[Records from a collection]
####
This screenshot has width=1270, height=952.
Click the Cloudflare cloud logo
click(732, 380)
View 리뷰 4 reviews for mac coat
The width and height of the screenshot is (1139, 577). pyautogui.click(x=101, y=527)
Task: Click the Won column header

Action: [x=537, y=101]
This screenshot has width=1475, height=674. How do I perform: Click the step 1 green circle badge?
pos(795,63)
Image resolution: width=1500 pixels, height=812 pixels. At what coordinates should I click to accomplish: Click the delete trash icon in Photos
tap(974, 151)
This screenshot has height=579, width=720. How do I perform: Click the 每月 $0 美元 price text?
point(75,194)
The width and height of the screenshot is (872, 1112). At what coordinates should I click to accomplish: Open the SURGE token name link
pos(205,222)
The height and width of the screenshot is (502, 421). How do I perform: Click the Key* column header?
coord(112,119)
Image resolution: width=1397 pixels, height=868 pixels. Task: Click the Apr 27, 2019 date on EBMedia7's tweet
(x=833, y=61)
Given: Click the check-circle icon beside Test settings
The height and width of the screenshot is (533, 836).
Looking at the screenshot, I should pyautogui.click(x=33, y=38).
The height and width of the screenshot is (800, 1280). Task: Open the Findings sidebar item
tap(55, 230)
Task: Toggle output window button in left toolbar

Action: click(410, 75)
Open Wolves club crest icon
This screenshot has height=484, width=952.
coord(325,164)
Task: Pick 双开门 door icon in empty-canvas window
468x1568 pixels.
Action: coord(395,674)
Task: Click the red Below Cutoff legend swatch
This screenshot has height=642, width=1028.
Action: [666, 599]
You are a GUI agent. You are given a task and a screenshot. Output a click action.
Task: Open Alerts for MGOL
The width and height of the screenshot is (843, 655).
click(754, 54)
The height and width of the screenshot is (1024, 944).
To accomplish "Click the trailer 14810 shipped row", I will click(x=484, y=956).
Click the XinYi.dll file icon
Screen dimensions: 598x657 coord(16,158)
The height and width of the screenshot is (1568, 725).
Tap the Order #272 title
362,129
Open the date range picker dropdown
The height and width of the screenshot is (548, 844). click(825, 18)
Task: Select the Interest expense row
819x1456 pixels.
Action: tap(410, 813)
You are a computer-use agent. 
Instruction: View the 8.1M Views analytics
####
## The task
Copy the data once more. Leave nothing out.

## Reply
This screenshot has width=1270, height=952.
Click the Cloudflare cloud logo
click(732, 380)
View 리뷰 4 reviews for mac coat
The width and height of the screenshot is (1139, 577). pyautogui.click(x=101, y=527)
Task: Click the Won column header

Action: [x=537, y=101]
This screenshot has width=1475, height=674. How do I perform: Click the step 1 green circle badge?
pos(795,63)
Image resolution: width=1500 pixels, height=812 pixels. At what coordinates should I click to accomplish: Click the delete trash icon in Photos
tap(974, 151)
This screenshot has height=579, width=720. How do I perform: Click the 每月 $0 美元 price text?
point(75,194)
The width and height of the screenshot is (872, 1112). At what coordinates should I click to accomplish: Open the SURGE token name link
pos(205,222)
The height and width of the screenshot is (502, 421). How do I perform: Click the Key* column header?
coord(112,119)
Image resolution: width=1397 pixels, height=868 pixels. Task: Click the Apr 27, 2019 date on EBMedia7's tweet
(x=833, y=61)
Given: Click the check-circle icon beside Test settings
The height and width of the screenshot is (533, 836).
Looking at the screenshot, I should pyautogui.click(x=33, y=38).
The height and width of the screenshot is (800, 1280). Task: Open the Findings sidebar item
tap(55, 230)
Task: Toggle output window button in left toolbar

Action: click(410, 75)
Open Wolves club crest icon
This screenshot has height=484, width=952.
coord(325,164)
Task: Pick 双开门 door icon in empty-canvas window
468x1568 pixels.
Action: coord(395,674)
Task: Click the red Below Cutoff legend swatch
This screenshot has height=642, width=1028.
Action: [666, 599]
You are a GUI agent. You are given a task and a screenshot. Output a click action.
Task: Open Alerts for MGOL
The width and height of the screenshot is (843, 655).
click(754, 54)
The height and width of the screenshot is (1024, 944).
To accomplish "Click the trailer 14810 shipped row", I will click(x=484, y=956).
Click the XinYi.dll file icon
Screen dimensions: 598x657 coord(16,158)
The height and width of the screenshot is (1568, 725).
Tap the Order #272 title
362,129
Open the date range picker dropdown
The height and width of the screenshot is (548, 844). click(825, 18)
Task: Select the Interest expense row
819x1456 pixels.
Action: tap(410, 813)
You are a computer-use agent. 
Instruction: View the 8.1M Views analytics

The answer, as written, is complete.